In contrast to what most of us might believe, conflict can actually be healthy in close relationships.  It’s really how we handle them that can make a difference.  One way to avoid escalating conflicts is for us to tune in to the deeper feelings that are hidden in our efforts to protect ourselves from exposing our vulnerabilities.  In many challenging situations, we are often unaware that we have mixed emotions.  A good example to use is when we lose someone in death.  Most of us believe that the only legitimate emotion that we should feel is sadness.  Yes, that is true.  Sadness would most likely be first on our list.  But some of us end up unable to accept the grieving process believing that we are somehow defective for having other feelings like guilt, anger, or even relief at the idea that the burden of caretaking has been lifted out of us.  

In relationships, it is legitimate to feel anger or irritation with our loved ones. Tuning into ourselves involves discovering the other feelings that we might be missing.  Are there other feelings involved here? 

See for yourself if showing just one side of you to your partners is helping you come to a resolution.  If not, maybe it is time to let your partners see those other sides of you. 

For some, the angry side is what the loved ones want to see.  Maybe our indifferent attitude has made them think that they don’t matter.  At least seeing our anger tells them they matter.     

In case you lose it 

Then there might be times when you just couldn’t help but go back to your old ways of handling the situation.  You very well know that you’ve gone away from what you would like to be in the situation.  Listen to your senses, if it doesn’t feel like you like yourself in those situations, then waste as little time as possible and make amends.  Begin an open and honest conversation about it.  

One thing I help couples to realize in the counseling room is that the work they do does not guarantee that they will never make mistakes.  It is impossible to expect near perfection.  They can accept that these are tendencies that the relationship will probably evoke in each of them when there are major challenges and changes.  Couples and relatives can ask themselves one thing to recover from such ill-fated arguments.  Has anything changed in what they value?  Have their deepest aspirations for themselves in their relationships become different?  Chances are they have not.  Their values remain the same.  

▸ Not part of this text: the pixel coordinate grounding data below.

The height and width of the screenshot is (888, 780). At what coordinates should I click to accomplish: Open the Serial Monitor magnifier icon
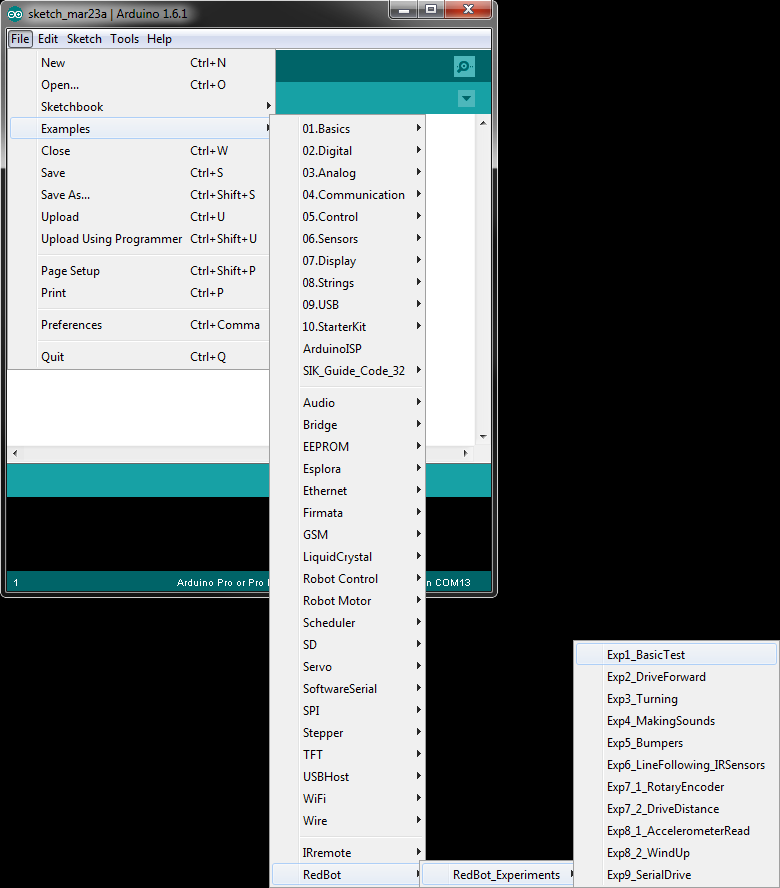coord(464,67)
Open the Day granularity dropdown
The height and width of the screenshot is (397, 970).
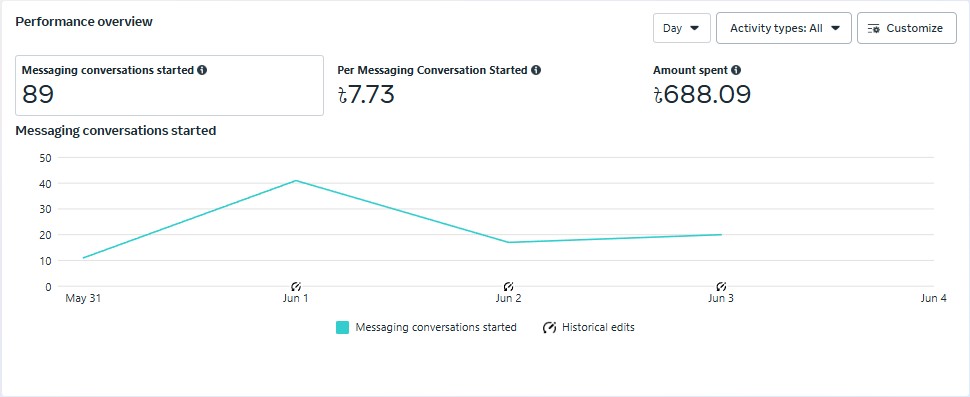pos(682,28)
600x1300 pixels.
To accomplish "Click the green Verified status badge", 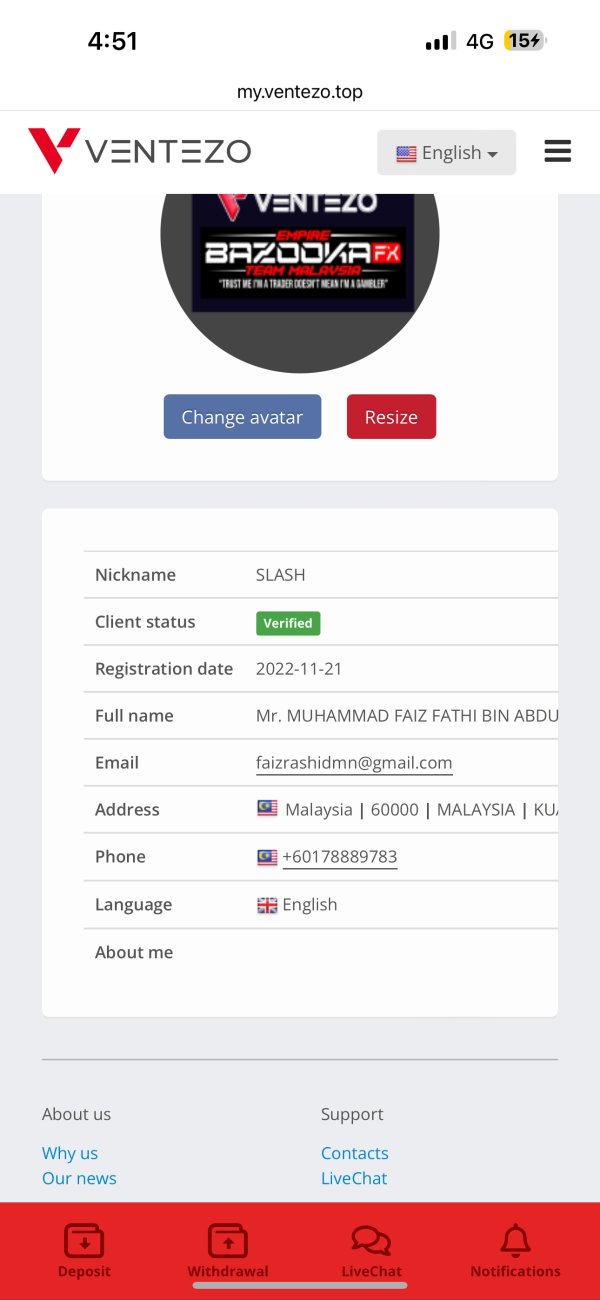I will [288, 623].
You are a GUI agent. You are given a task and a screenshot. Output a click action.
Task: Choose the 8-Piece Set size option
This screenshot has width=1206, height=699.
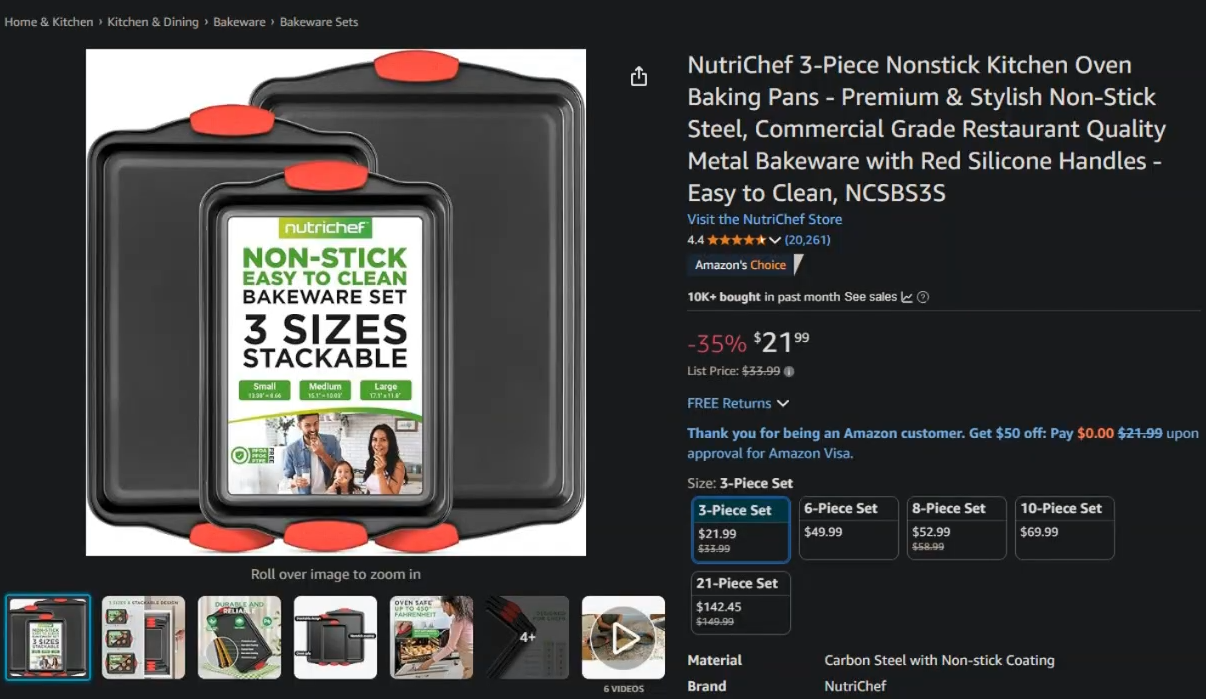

I recall one of Dr. Steven Hayes’ analogy of how we are in times of challenges.  He reminds us of what we were like as toddlers.  Toddlers fall down countless times experiencing, at times, excruciatingly painful wounds just to learn how to walk.  Well, we’ve all been toddlers before.  We can remind ourselves that before we had language, we kept on standing up when we fell.  There were no rules that told us what we can or cannot do.  The only thing we instinctively did was to stand up again and walk toward what matters to us.

Say you’re sorry and do it over again.  We are all a work in progress.  Perfection is not what we were built for.  And that’s why we are all called simply, to be human.